▶ [Request a]:
Copy every line of the records below verbatim, leaving out the forum thread.

▶ [Text provided]:
# knocking noise from rear (2011 LT1)



## cerbomark (Dec 13, 2010)

I don t know what the knock sounds like but there is a issue with tags on the fuellines tapping in the wind causing some sort or tap or knock.. Rear brakes shouldn t really make any noise like you are hearing.


----------



## Targus (Jan 2, 2011)

Lift the Car,
and keep the brake caliper by your hand, shake it.
You can feel the knocking reason.
Also check front calipers have same knocking...

check the pictures at the link and see new pin to avoid knocking.
http://forum.donanimhaber.com/m_30883332/mpage_396/key_/tm.htm


----------



## ralphtrent (Mar 2, 2011)

As I listened to it on the way home today (with the radio off), i wonder if it is more of a suspension issue as it seems like it happens when the car is moving forward even though the car is stopped (know what I mean). It more like a creaking noise. 

I read about the tags on the fuel line, Ill take a look as I have seen that post in the TSB forum.

Thanks for the link, T.


----------



## ralphtrent (Mar 2, 2011)

I did more testing today and when I press the brake pedal do the floor, I can hear the pads being pushed out to the drums. Is not normal? I have not hear drums before so I am not sure.

Thanks,
RalphTrent


----------



## vasquizzal (Oct 2, 2013)

*Knocking Brakes 2012 LT1*

Even though this forum is old, I thought I would post my issues that I am having as well. I purchased a 2012 Cruze 1LT 3 months ago. When I purchased it, it was dealer certified preowned with only 5k miles on it. I have had it in the shop 4 times already (currently there) for this knocking noise. This is not normal, and even the dealer agrees. They have been honest and state they have no clue what it is. This is what they have done so far in hopes to fix it. Resurface the rotors, rotate the tires, change the brakes, pads housing everything, and have also cleaned off all factor lubercant stating that when applied at factory it was so scant that it was causing friction which lead to the warped rotors. After all this its still sits at the shop. I think they may believe that I am just another crazy female, but I know this is not normal. It sometimes gets so loud that I am worried something will fall off the car. People notice it and ask me about it . It wasnt until I demanded that the service tech let me take him for a ride so he could hear it. They tried telling me that I must be hard on the brakes...well after he rode with me they agreed that it wasnt my driving and that there was seriously something going on. I am waiting the call, but do find it furstrating that there are this many people with the same issues, and no recall. I am about 1 more service visit before I demand an upgraded trade in for the same price I paid.


----------

▶ [Dataset content]:
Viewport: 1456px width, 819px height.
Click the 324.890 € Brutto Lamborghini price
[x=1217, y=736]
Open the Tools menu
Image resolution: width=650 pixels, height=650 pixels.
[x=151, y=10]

▶ [Request b]:
In the forum thread about the rear knocking noise, how many times has vasquizzal's 2012 Cruze been in the shop for the noise?

▶ [Solution a]:
Viewport: 1456px width, 819px height.
Click the 324.890 € Brutto Lamborghini price
[x=1217, y=736]
Open the Tools menu
Image resolution: width=650 pixels, height=650 pixels.
[x=151, y=10]

▶ [Solution b]:
Four times.